The relationship noted here between reported muscle-related adverse effects and statin potency (in terms of LDL reduction) does not necessarily imply that muscle adverse events are caused by lowering LDL cholesterol. The potency of LDL reduction relates to the magnitude of mevalonate inhibition, which, in turn, affects coenzyme Q10 levels, testosterone reduction in men, reduced antioxidant transport, and numerous other factors.

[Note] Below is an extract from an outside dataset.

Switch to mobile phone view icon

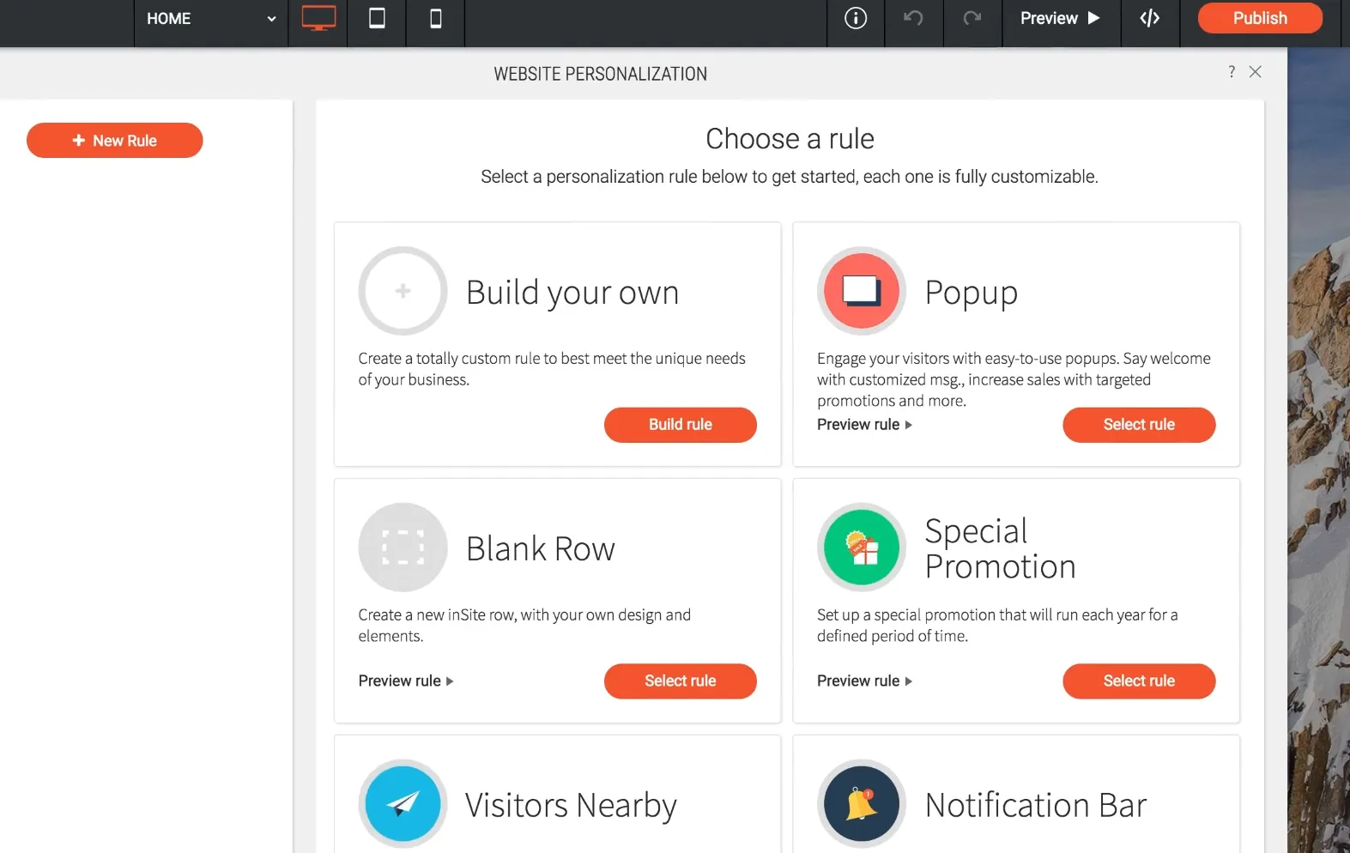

Postmarketing surveillance bears well-recognized limitations, such as lack of randomization, and is not intended to replace RCT approaches. Nonetheless, for the reasons noted above, RCTs are disadvantaged in adverse event detection, and case reports and postmarketing surveillance are commonly responsible for the first identification of important adverse events, including those that ultimately lead to regulatory actions such as “black box” warnings and product withdrawals 
. Each approach has an important role, and complements the other to extend the understanding of drug benefits versus risks. Limitations of our analysis include: (i) the FDA AERS database is only as accurate as the information inputted into it from various sources. (ii) AERS does not filter, correct, or make any analysis of the quality or potential bias of inputted data. (iii) Exogenous factors such as publicity and marketing can influence reporting. (iv) Physicians might disproportionately report effects associated with newer drugs, and rosuvastatin is the newest of the statins studied. Our analysis, however, did not find clear support for this limitation. (v) Dose data are not available. Physicians could prescribe higher doses of one statin within the recommended dosage range. However, maximum potencies of use bear an expected relation to average potencies of use. Moreover, in the Cham analysis of adverse effects, consistent results were obtained whether looking at results by expected potency equivalencies without consideration of dose and when evaluating individual rechallenge cases with known drug and dose. Both presumed potency for the statin, and known potency based on dose and dose equivalencies, were predictors of relative adverse event rates 
. (vi) Reports submitted to the FDA contain mistakes, including spelling errors leading to misclassifications, important data either missing or inadequately reported, and duplicate reports; however our analysis systems included multiple processing steps, safeguards, and manual oversight to lessen the impact of such factors. (vii) Only a minority of post-marketing adverse events are believed to be successfully logged into AERS 
. Therefore, any calculated rates are apt to substantially underestimate the actual incidence of these side effects in broad consumer populations. We address this by use of comparative rates.
Given that: (i) relative adverse event risks appear to be higher with higher potency statins, and (ii) other data sources (meta-analyses of head to head statin trials) have demonstrated that mortality outcomes are not more favorable with higher potency statin use (except in acute coronary syndrome) 
, we suggest these findings favor use of lower potency statins (if statin use is clearly indicated), particularly where a previous statin myopathy has occurred.
The data presented in this report may offer important reference points regarding the selection of statins for cholesterol management in general, and especially for the rechallenge of patients that have experienced muscle-related side effects. If statin reinitiation is considered following muscle-related adverse effects, agents of lower expected potency should be preferred. We believe that our results warrant the attention of healthcare providers, drug developers, patients, and regulatory professionals involved with statins and other cholesterol-related medications. Moreover, the data mining approach employed appears promising, and may have application in evaluation of adverse reactions from other drug classes.